Commonly Used Bits
A bit is a piece of metal that goes into the horse’s mouth and is then controlled by a set of reins (long leather or nylon lines) that are attached to the bit and extend to a rider’s hands. A horse is trained to respond to a bit based on the ways that it puts pressure in the horse’s mouth; bits can also be used to correct or modify certain behaviors or even help aid in a horse’s breathing at high speeds by keeping his tongue in place. Bits, not unlike the equipment they are used in conjunction with, are plentiful and varied throughout racing.
A bit composed of two connected pieces of rounded metal; snaffle bits vary based on the type of joint in the mouth as well as the rings (outer portion, where the reins connect) of the bit.
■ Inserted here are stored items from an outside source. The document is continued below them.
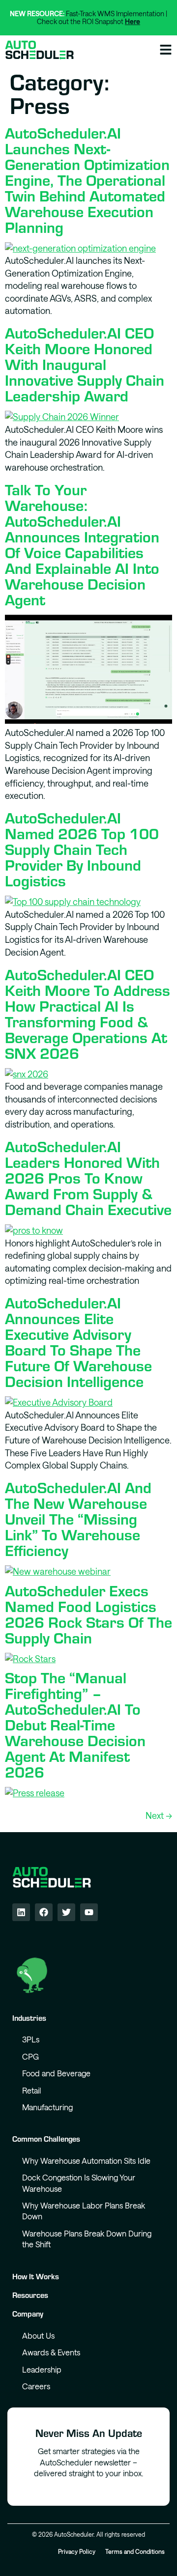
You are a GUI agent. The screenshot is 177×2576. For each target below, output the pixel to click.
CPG (30, 2056)
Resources (30, 2295)
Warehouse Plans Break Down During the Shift (86, 2239)
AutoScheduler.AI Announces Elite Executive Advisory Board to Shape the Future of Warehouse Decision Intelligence (78, 1341)
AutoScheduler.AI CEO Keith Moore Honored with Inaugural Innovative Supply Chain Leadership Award (84, 363)
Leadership (41, 2369)
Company (27, 2313)
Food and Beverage (56, 2073)
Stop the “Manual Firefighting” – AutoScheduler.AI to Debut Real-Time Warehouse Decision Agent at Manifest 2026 (75, 1724)
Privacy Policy (76, 2551)
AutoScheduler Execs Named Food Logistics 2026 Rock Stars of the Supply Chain (88, 1613)
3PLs (30, 2039)
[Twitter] (66, 1912)
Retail (31, 2090)
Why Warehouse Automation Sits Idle (86, 2160)
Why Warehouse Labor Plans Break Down (83, 2211)
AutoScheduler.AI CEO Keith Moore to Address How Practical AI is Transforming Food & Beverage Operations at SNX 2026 (87, 1013)
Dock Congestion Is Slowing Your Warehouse (78, 2183)
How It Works (35, 2276)
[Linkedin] (21, 1912)
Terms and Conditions (135, 2551)
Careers (36, 2386)
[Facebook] (44, 1912)
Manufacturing (47, 2107)
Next (159, 1815)
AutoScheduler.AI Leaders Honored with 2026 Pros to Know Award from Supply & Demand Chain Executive (88, 1177)
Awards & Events (51, 2352)
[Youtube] (89, 1912)
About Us (38, 2335)
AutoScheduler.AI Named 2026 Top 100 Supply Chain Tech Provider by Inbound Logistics (82, 848)
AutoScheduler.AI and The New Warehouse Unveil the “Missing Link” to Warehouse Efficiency (78, 1518)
The joints in the mouthpiece can have one or more joints and the rings can be varied in style to achieve certain training goals- perhaps more steering power or a “toy” for a fussy or nervous horse to play with. The snaffle bit is considered to be a “soft” or “moderate” bit and is one of the most common bits used in horse sports.
Also known as a “Dexter Bit”, a ring bit is a complex bit that includes a snaffle bit that also features an additional metal ring that is seated in front the snaffle joint; the metal ring also encompasses the lower jaw. This particular bit is primarily used on strong or “tough” horses as the more the rider pulls, the more leverage or pressure that it applies to the mouth, with the end goal being a more manageable and trainable horse. The snaffle portion of this bit is sometimes covered with rubber or plastic to make it more kind in the horse’s mouth.
Often called a “dog bone”, a straight bar is a jointless metal bit that often covered in rubber or plastic. Straight bar bits do not offer tongue relief and are not routinely used today. They may be used on young horses learning how to carry a bit and they are useful in teaching young horses how to turn on the ground before a rider is placed on their backs.
This type of bit is primarily used on sales horses and is not a riding-style of bit.This is a semi-circular bit that is flat on the mouthpiece and rounded below the jaw; it features three clips, one on each side of the face that attach to a horse’s halter and a third on the bottom where a lead chain is attached. This particular style of bit offers a groom more control over a young horse on the ground and can serve as a distraction for the horse in a stressful situation.